[ Ciudad de México ] Una nueva alerta se encendió por el repunte de decomisos de cocaína en los últimos días, especialmente en operaciones marítimas que apuntan a rutas del Pacífico conectadas con Centro y Sudamérica con el objetivo de llegar a Estados Unidos.
El golpe más reciente incluyó más de tres toneladas de cocaína y 24 mil 400 litros de metanfetamina líquida asegurados en cuatro operativos en Sinaloa, Tlaxcala y Guerrero, de acuerdo con reportes del Gabinete de Seguridad federal.
Uno de los focos está en Guerrero, donde la Marina aseguró cargamentos en operaciones marítimas.
El 8 de junio se reportó el decomiso de 829 kilos de cocaína frente a las costas del estado, en una embarcación menor con tres motores y cinco tripulantes detenidos.
Con esa acción, la Semar acumulaba más de 72 toneladas de cocaína incautadas en el mar durante la actual administración.
Días después, autoridades informaron otros operativos en Guerrero con alrededor de 2.1 toneladas de cocaína aseguradas en acciones marítimas.
A ello se sumó una tonelada decomisada en Tlaxcala; sin embargo, también se informó este lunes 22 de junio el gran aseguramiento de metanfetamina líquida en Los Mochis, Sinaloa.
Esto confirma que se incrementó el flujo de cocaína, la cual sigue entrando por mar y el Pacífico mexicano permanece como una zona estratégica para cargamentos que viajan desde Sudamérica hacia Norteamérica.

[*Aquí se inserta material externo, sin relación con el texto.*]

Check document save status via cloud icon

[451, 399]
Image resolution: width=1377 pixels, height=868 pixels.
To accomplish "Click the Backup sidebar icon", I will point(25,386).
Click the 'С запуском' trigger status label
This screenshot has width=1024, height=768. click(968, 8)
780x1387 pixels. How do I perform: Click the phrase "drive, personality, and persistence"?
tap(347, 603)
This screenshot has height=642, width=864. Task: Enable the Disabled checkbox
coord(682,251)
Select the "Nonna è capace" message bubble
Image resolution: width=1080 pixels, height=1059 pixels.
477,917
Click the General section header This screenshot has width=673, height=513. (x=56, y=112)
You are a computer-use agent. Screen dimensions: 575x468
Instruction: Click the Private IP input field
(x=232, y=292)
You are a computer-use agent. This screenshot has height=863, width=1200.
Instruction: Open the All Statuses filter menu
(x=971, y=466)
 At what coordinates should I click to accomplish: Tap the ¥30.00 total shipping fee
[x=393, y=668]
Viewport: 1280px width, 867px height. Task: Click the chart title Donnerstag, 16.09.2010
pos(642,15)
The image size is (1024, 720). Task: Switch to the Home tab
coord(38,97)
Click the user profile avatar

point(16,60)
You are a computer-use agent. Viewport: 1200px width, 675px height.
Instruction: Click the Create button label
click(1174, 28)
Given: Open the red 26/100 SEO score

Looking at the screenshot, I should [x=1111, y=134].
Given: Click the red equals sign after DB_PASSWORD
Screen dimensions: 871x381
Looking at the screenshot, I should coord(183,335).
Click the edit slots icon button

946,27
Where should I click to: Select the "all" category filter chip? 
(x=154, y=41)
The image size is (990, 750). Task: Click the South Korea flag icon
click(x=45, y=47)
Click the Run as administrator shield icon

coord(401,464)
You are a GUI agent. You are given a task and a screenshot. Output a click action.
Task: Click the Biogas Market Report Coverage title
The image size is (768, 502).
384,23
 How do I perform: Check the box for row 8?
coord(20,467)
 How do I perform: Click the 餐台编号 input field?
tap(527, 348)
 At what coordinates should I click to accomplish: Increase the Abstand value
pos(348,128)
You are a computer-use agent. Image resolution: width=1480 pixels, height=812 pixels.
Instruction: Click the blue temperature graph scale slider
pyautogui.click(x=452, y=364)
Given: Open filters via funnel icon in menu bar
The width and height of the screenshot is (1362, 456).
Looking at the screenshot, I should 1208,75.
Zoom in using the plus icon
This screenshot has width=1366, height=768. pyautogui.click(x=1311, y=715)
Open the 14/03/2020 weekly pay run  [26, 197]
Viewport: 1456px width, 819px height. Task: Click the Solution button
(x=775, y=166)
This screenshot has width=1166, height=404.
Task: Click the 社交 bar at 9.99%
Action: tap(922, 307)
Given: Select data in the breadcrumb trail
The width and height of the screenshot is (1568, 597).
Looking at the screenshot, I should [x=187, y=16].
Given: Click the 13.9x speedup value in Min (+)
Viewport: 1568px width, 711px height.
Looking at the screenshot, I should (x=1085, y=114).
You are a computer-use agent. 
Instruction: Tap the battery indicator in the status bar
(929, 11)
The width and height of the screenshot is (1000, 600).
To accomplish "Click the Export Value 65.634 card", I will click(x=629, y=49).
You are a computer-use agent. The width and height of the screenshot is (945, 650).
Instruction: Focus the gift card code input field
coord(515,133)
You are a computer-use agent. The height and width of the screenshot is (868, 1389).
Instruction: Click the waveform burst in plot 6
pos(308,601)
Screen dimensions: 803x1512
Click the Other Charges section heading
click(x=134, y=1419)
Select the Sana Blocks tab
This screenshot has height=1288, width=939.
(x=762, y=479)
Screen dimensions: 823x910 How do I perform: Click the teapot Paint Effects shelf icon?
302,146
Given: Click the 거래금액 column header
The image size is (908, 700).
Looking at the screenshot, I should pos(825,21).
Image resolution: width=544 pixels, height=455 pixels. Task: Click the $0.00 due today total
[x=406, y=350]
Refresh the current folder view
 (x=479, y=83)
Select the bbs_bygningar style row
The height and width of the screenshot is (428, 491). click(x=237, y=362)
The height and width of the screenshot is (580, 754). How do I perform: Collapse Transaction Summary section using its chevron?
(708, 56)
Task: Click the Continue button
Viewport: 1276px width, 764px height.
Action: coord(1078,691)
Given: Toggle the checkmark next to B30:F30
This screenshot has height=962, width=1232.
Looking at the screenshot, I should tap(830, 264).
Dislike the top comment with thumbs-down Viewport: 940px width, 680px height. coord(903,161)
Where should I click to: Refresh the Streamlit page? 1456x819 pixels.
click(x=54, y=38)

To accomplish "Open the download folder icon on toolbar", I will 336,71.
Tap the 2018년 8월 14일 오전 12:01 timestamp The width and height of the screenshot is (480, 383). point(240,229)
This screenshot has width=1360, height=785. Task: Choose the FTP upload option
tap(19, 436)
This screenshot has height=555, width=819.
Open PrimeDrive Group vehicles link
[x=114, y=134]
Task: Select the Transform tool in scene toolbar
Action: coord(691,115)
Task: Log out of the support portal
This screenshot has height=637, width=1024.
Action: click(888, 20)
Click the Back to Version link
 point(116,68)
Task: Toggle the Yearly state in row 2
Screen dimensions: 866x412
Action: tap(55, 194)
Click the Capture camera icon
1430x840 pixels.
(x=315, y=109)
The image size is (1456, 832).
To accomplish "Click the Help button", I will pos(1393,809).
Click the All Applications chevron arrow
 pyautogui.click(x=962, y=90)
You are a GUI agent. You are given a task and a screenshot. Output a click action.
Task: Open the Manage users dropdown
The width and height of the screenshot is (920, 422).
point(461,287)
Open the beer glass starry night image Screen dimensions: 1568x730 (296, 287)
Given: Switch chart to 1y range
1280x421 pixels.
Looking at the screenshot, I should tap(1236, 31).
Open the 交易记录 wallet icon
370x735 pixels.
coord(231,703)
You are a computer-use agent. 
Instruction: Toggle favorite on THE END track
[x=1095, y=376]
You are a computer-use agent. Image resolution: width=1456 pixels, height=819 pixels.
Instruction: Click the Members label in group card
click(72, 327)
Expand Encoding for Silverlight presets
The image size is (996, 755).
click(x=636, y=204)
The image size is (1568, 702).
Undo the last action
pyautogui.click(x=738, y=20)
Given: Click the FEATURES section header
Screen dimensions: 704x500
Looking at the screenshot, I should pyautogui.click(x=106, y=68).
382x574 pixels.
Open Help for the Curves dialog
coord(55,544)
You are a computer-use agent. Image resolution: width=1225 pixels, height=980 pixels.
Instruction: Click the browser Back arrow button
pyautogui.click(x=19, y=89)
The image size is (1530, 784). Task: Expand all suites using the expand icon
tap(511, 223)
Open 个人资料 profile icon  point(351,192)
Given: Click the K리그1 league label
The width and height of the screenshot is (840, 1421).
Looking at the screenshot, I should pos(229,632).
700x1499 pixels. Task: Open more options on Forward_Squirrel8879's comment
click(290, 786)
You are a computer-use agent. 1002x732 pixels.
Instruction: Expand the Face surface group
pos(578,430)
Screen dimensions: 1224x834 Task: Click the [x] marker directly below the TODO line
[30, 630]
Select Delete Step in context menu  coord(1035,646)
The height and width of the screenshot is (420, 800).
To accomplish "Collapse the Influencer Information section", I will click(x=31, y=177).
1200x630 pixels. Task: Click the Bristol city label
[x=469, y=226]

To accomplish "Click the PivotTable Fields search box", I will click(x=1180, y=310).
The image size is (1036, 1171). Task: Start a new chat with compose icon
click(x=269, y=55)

El repunte de cocaína no significa que los grupos criminales hayan abandonado las drogas sintéticas.
De hecho, destaca que las autoridades aseguraron 24 mil 400 litros de metanfetamina líquida, el mayor decomiso de ese tipo en la actual administración y el segundo más grande del registro histórico, según reportes de seguridad federal.
Por ello, la DEA mantiene al Cártel de Sinaloa y al Cártel Jalisco Nueva Generación como las principales amenazas por producción, tráfico y distribución de fentanilo y metanfetamina hacia Estados Unidos.
Su Evaluación Nacional de Amenaza de Drogas 2025 advierte que los cárteles mexicanos siguen siendo el eje de las drogas sintéticas que golpean a comunidades estadounidenses y también se han registrado golpes relevantes contra fentanilo.
En febrero, autoridades mexicanas aseguraron casi dos toneladas de metanfetamina y 53 kilos de fentanilo en Baja California Sur, hecho reconocido por el embajador de Estados Unidos en México, Ronald Johnson.
El aumento de decomisos de cocaína puede tener varias explicaciones, la primera es operativa, pues más vigilancia marítima puede traducirse en más aseguramientos.
La segunda es criminal, ya que las redes pueden estar moviendo más cargamentos o diversificando rutas ante la presión sobre drogas sintéticas.
La UNODC advierte que los grupos dedicados al tráfico de drogas se adaptan a crisis e inestabilidad y explotan rutas, mercados y poblaciones vulnerables.
En su Informe Mundial sobre las Drogas 2025, la UNODC también documenta que el tráfico de cocaína mantiene rutas desde países andinos hacia Norteamérica y Europa.
Los principales países productores siguen siendo Colombia, Perú y Bolivia, mientras que rutas marítimas hacia México pueden pasar por Ecuador, Centroamérica y el Pacífico.
Reportes especializados sobre tráfico marítimo identifican embarcaciones menores, cargas lanzadas al mar y zonas de recuperación frente a costas de Chiapas, Oaxaca, Guerrero, Michoacán, Jalisco y Sinaloa.